As a lot of app business models gravitate towards freemium with in-app transactions, this creates even more of a problem. Unseen before in the gaming industry, ARPU (Average Revenue Per User) for social games, powered by in-app purchases, and even the most recent successes like Draw Something, clearly reveal the most powerful way of making big money: super-engaging services with not even micro, but rather, nano-transactions.
Now the problem with nano-transactions is that the value of the transaction is much-less than the effort of actually doing it (completing credit card authorisation, sending a premium SMS, or even typing a PIN code to access your wallet). Unfortunately, given the very nature of money (that requires security, fraud, data protection and regulatory etc. issues to be addressed properly) it is simply physically impossible to much-improve the user experience.
The problem can be solved, however, with the help of virtual currencies that are not directly linked to real money. As money theory suggests, a currency can successfully function if it fulfils two criteria: be backed by real value (just as old currencies were backed by gold); and be liquid (meaning it could at any time be freely exchanged into that value). Now, with the global mobile ecosystem as developed as it is today, there are lots of valuables that could be used to back virtual currencies. Perhaps the most interesting among these are consumer attention and engagement.
If you accept that already today, billions of dollars are spent in mobile marketing, this means in aggregate, mobile users are generating all that value, simply by doing things in the mobile channel, such as using social networks, browsing websites or downloading apps. In fact, if an advertiser pays ad networks, or other promotional channels, $1 per promoted app download, it means that the user installing that app generates at least that much value, simply by choosing to download the app, or put simply, just for his or her own willingness to try it out. From that perspective, every aspect of user engagement has value to it – from checking the weather on a website, to browsing an app store and downloading apps.
Now, if a proportion of that value was passed back to the user (just like all traditional loyalty programs do with points, airline miles, etc.), stored and made available for the user to freely spend, it would create a currency solution that is not linked to real money at all. From the example above, even if 50 per cent of the $1 value was passed on to the user himself, downloading just one promoted app would top-up the balance by $0.50, which is real money from a nano-transaction perspective, where individual items are priced at just a few cents/pence each.
The best part is that the virtual nature of the currency solves all the problems of the traditional money – like regulatory security requirements, high carrier taxes, inconvenient payment data collection forms, and so on.

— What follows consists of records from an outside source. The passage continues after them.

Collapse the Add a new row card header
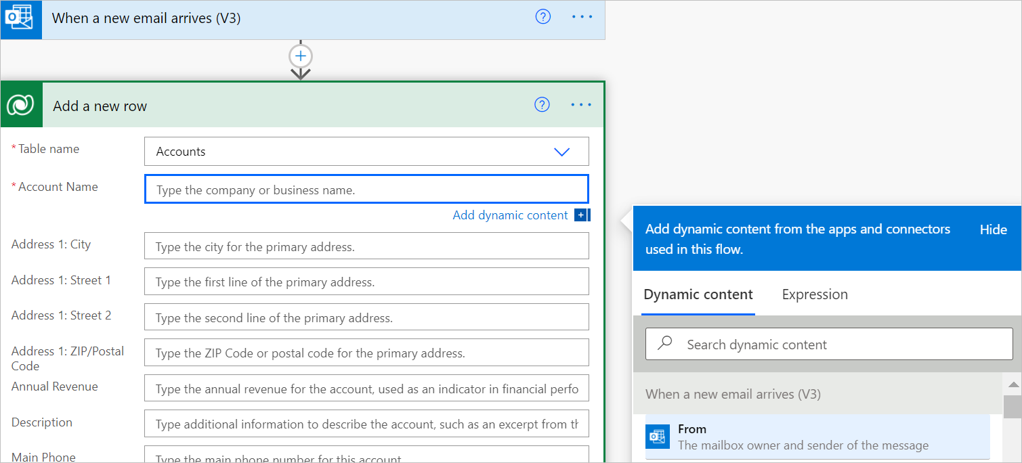 (271, 106)
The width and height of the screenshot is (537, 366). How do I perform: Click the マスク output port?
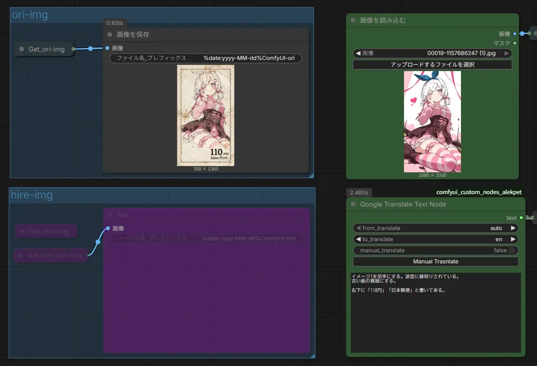click(515, 43)

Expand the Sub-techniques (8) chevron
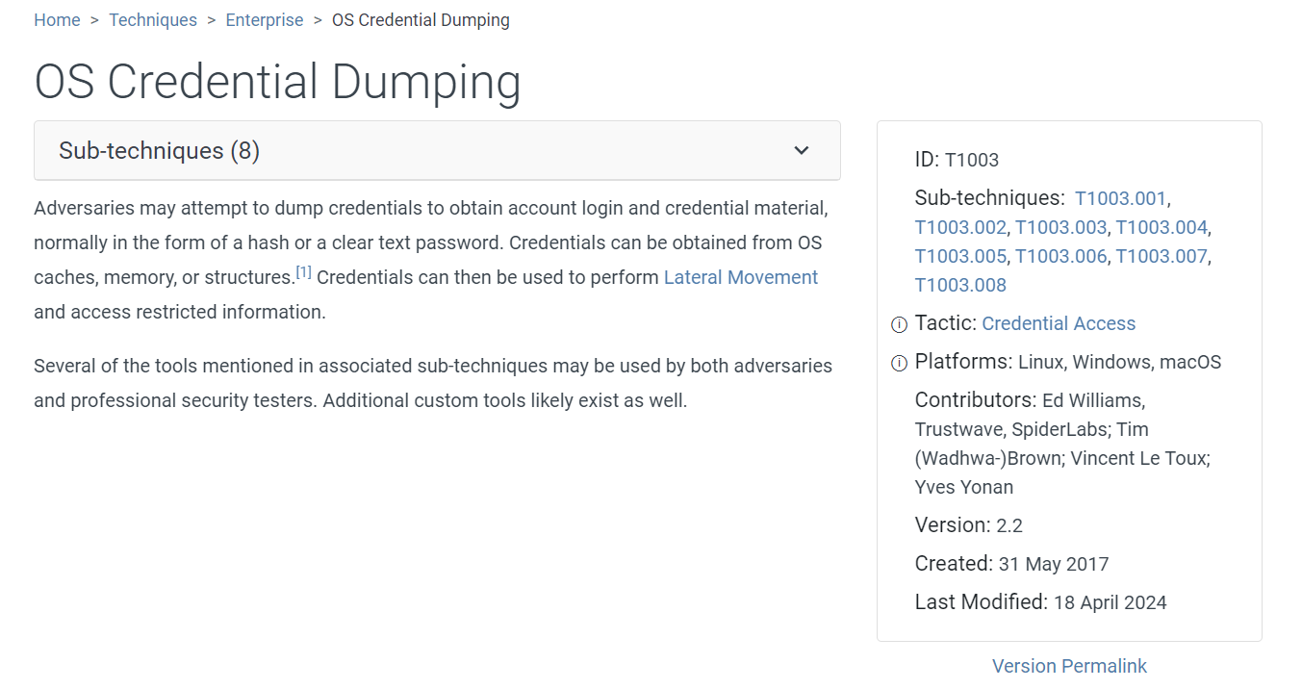801,151
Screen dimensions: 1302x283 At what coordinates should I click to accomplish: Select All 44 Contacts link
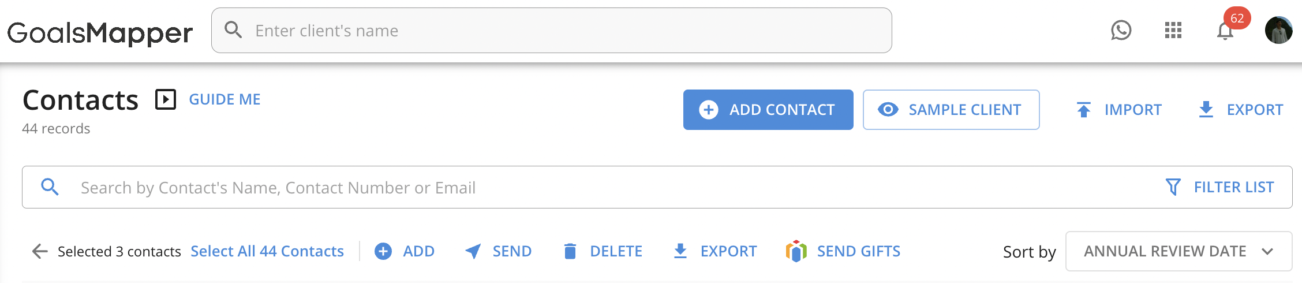[267, 251]
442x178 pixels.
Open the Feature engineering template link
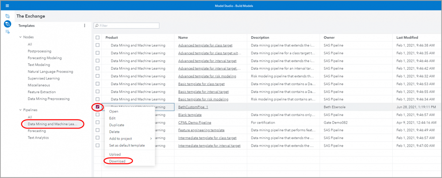coord(201,130)
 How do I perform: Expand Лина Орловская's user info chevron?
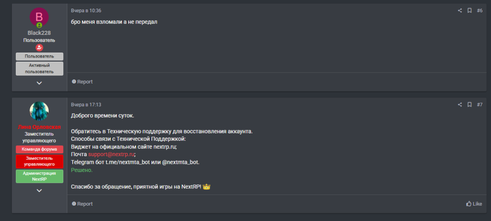39,190
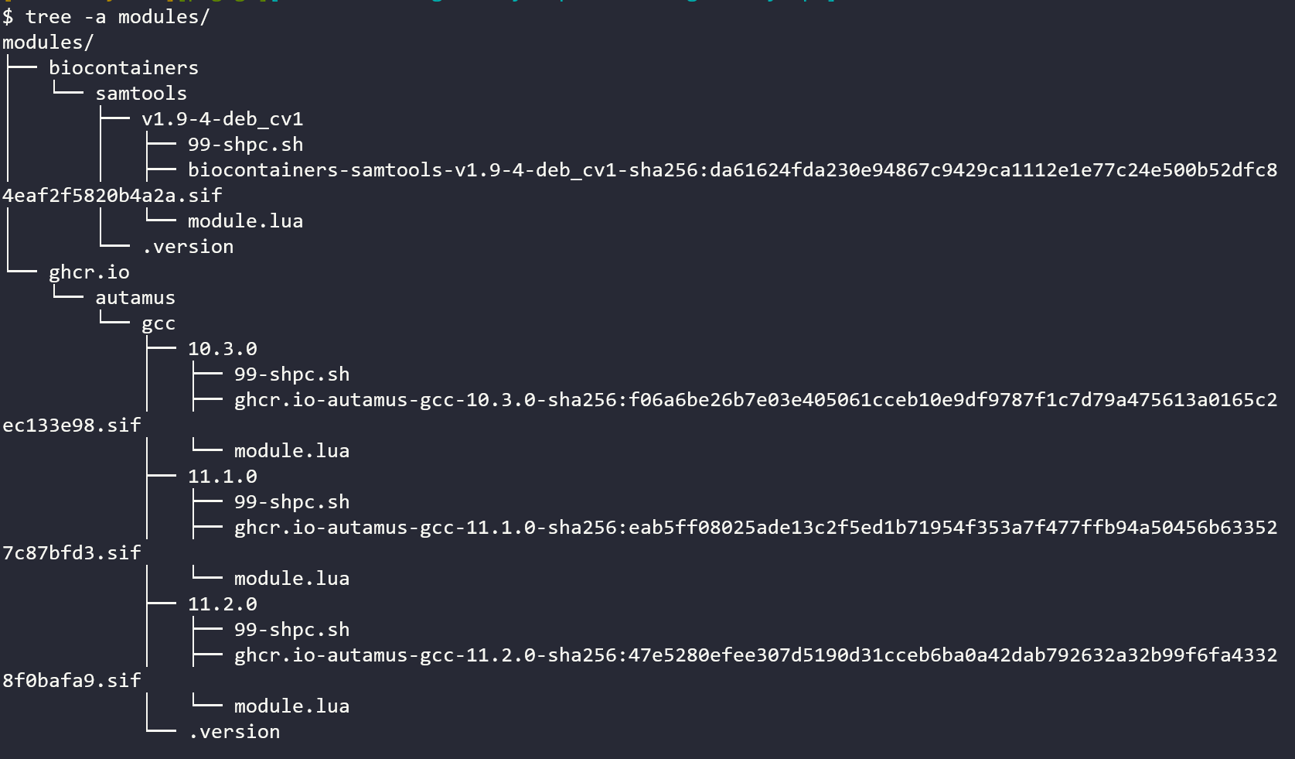The height and width of the screenshot is (759, 1295).
Task: Click the ghcr.io-autamus-gcc-11.1.0 sif filename
Action: tap(755, 527)
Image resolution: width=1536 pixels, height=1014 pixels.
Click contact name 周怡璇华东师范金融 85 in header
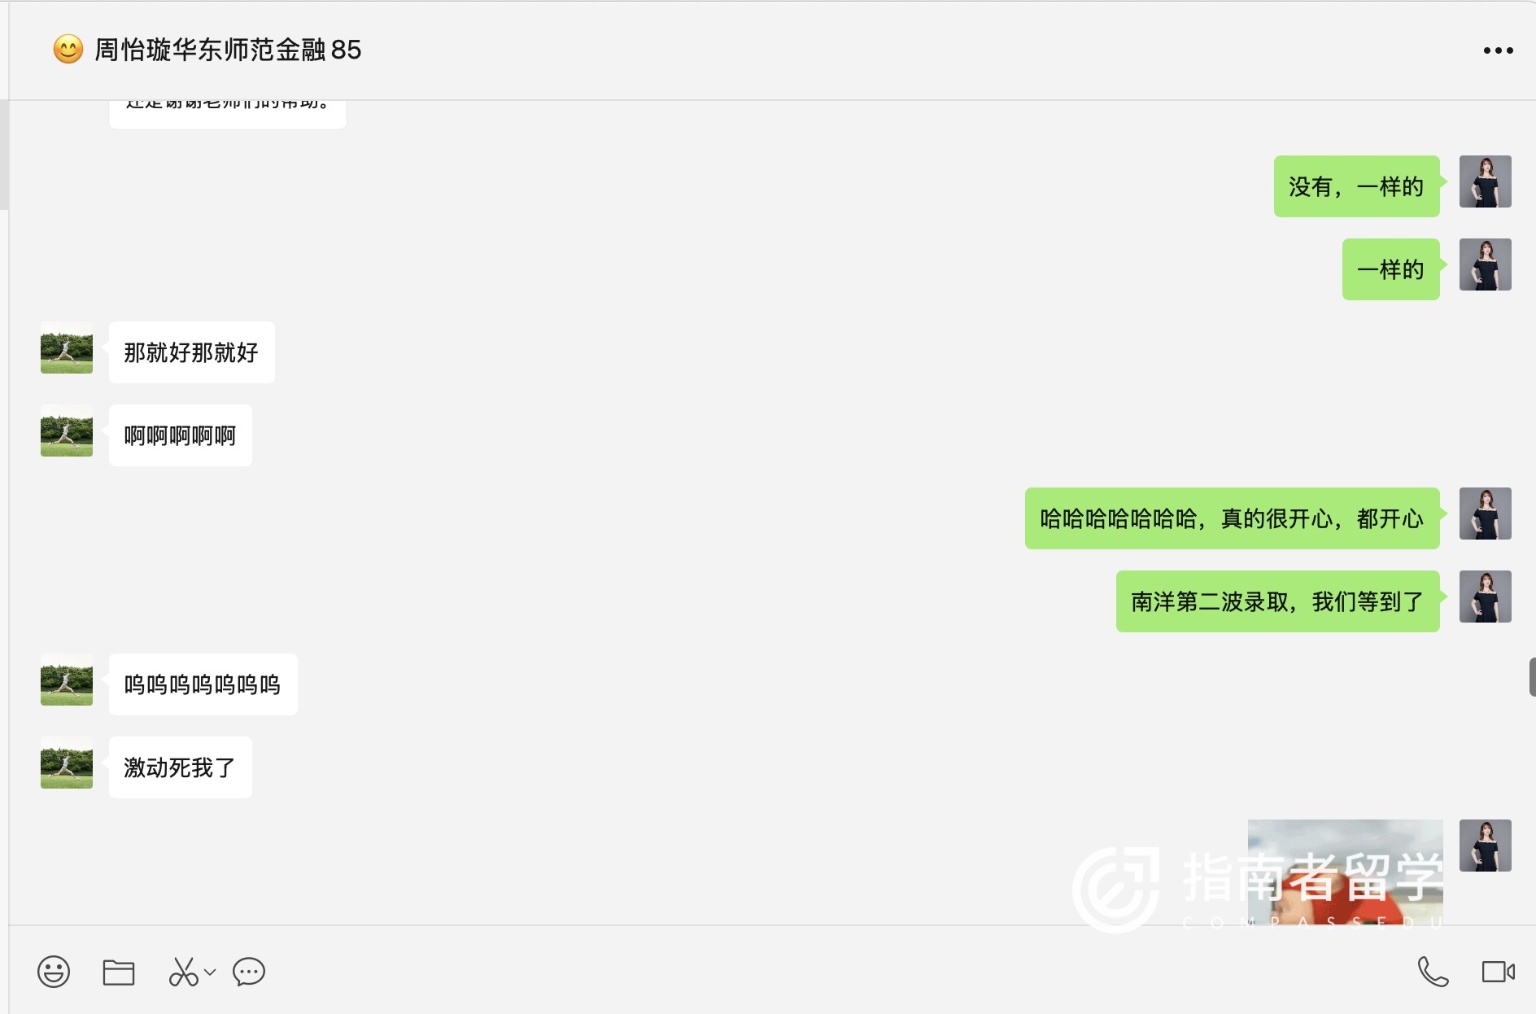228,50
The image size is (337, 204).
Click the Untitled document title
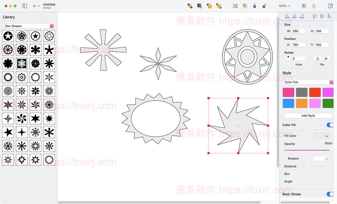49,4
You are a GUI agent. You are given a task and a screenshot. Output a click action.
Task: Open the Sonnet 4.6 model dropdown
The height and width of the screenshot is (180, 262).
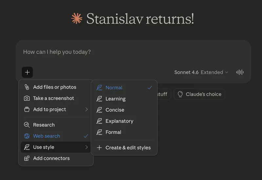pos(201,72)
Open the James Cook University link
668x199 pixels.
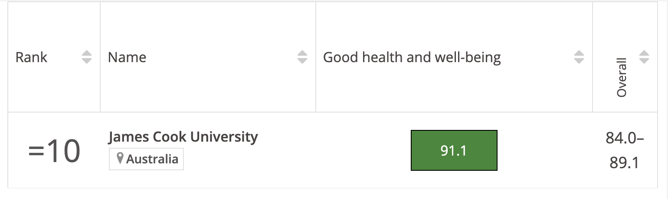(183, 137)

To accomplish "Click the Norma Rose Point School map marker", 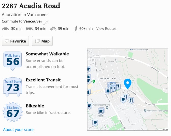I will [145, 110].
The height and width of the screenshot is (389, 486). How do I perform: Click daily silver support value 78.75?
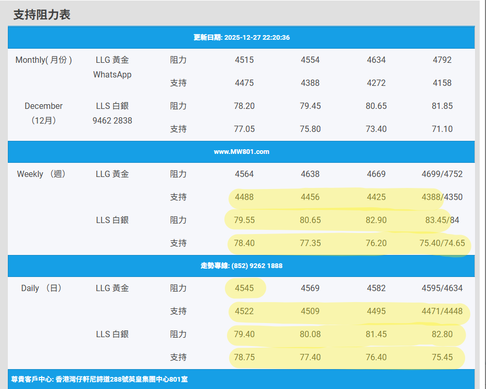click(244, 357)
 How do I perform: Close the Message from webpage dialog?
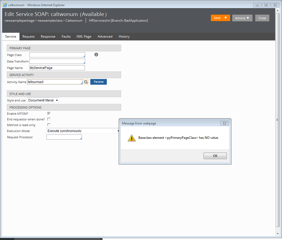pos(224,123)
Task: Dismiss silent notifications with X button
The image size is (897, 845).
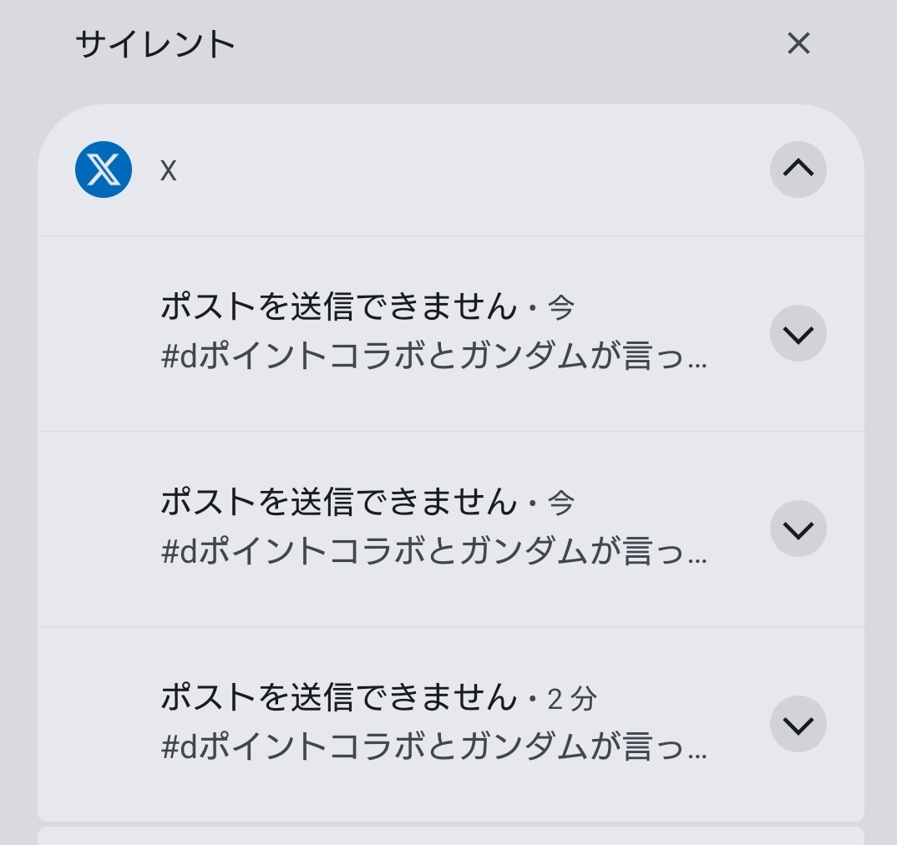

Transactions are as simple as pressing one ‘buy’ button, without any registrations and PIN codes. It’s even simpler than on iTunes, where you still have to type-in your password.
Our own virtual currency, ‘GetJar Gold’ rewards users with Gold coins for app downloads and provides developers with an SDK that enables access to user balances and Gold coins as a way of payment for in-app items. Across the board, developers using the solution have seen a 100 per cent increase in conversions when augmenting the traditional payment options with the virtual currency.